I stumbled across this while benchmarking a circular buffer. Can anyone explain how a std::vector manages to outperform a plain array in this instance?

#include <iostream>
#include <vector>
struct uint_pair {
 unsigned int a, b;
 uint_pair (unsigned int x = 0, unsigned int y = 0) : a(x), b(y) {}
};
struct container {
 unsigned int pos;
#ifdef USE_VECTOR
 std::vector<uint_pair> data;
 container() : pos(0) { data.resize(16); }
#else
 uint_pair data[16];
 container() : pos(0) {}
#endif
 void add(uint_pair val) {
 data[++pos % 16] = val;
 }
};
int main() {
 container c;
 for (unsigned int i = 0; i < 1000000000; i++) c.add(uint_pair{i, i});
 std::cout << c.data[0].a << " " << c.data[0].b << std::endl;
}

These are the results I'm getting using GCC (similar with Clang):

g++ -o bench -std=c++0x -Os main.cpp -D'USE_VECTOR'
real 0m8.757s
user 0m8.750s
sys 0m0.002s
g++ -o bench -std=c++0x -Os main.cpp
real 0m9.215s
user 0m9.209s
sys 0m0.002s

Question 2

Could be just the way allocations line up with other data in the cache. P.S. you want resize not reserve.

Question 3

@MarkRansom Thanks, updated the code. Results still hold though.

Question 4

GCC 4.8 brings an even larger difference. I see 0.6s for vector and 1.8s for array. Optimization level matters, -O3 gets 0.9s for the vector.

Question 5

There was a half-right answer that was just deleted but that had a good observation. The array elements are in your container struct, while the vector elements are somewhere else and accessed through a pointer. That has some effect on optimization as well. You can narrow the gap by changing your array to a uint_pair* and allocate it in the constructor. In my test that doubles its performance, but it's still a little slower than a vector.

Question 6

Tried it with another compiler, the disassembly showed the problem. Issue is that the array is stored in the same class of memory as the loop variable, the compiler is conservative about aliasing assumptions and treated the loop variable volatile. Not an issue with vector, it is stored on the heap instead of the stack. Using uint_pair* data instead of uint_pair data[16] eliminated the difference.

Question 7

Here's how you can eliminate the difference. Instead of your add, use a function like this:

void set(unsigned int x, unsigned int y) {
 ++pos;
 data[pos % 16].a = x;
 data[pos % 16].b = y;
}

called like this:

for (unsigned int i = 0; i < 1000000000; i++) c.set(i, i);

This does exactly the same thing as yours, but it avoids semantically creating a temporary object. It looks like when you use a vector the compiler is better able to optimize out the temporary.

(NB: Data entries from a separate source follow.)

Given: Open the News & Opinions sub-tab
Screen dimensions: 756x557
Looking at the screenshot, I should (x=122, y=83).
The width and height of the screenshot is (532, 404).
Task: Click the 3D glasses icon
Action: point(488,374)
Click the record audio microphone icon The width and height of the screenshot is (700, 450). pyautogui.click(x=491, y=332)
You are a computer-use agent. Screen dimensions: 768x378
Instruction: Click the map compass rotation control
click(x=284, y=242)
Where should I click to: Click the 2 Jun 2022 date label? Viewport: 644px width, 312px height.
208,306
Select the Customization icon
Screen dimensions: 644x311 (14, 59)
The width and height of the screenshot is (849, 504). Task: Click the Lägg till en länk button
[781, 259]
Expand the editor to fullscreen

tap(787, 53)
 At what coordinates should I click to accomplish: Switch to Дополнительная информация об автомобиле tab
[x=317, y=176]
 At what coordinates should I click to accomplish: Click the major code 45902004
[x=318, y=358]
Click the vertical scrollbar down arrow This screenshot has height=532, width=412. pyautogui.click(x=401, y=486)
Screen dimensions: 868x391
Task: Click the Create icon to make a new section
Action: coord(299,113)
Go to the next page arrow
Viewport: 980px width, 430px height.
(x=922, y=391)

$ g++-4.8 -o bench -std=c++11 -Os main.cpp -DUSE_VECTOR
$ time ./bench 
999999999 999999999
real 0m0.635s
user 0m0.630s
sys 0m0.002s
$ g++-4.8 -o bench -std=c++11 -Os main.cpp
$ time ./bench 
999999999 999999999
real 0m0.644s
user 0m0.639s
sys 0m0.002s

On my machine both the set and add methods yield identical performance with vectors. Only the array shows a difference. To further lend credence to optimization, if you compile with -O0 then the array method is slightly faster (but both over 10x slower than with -Os).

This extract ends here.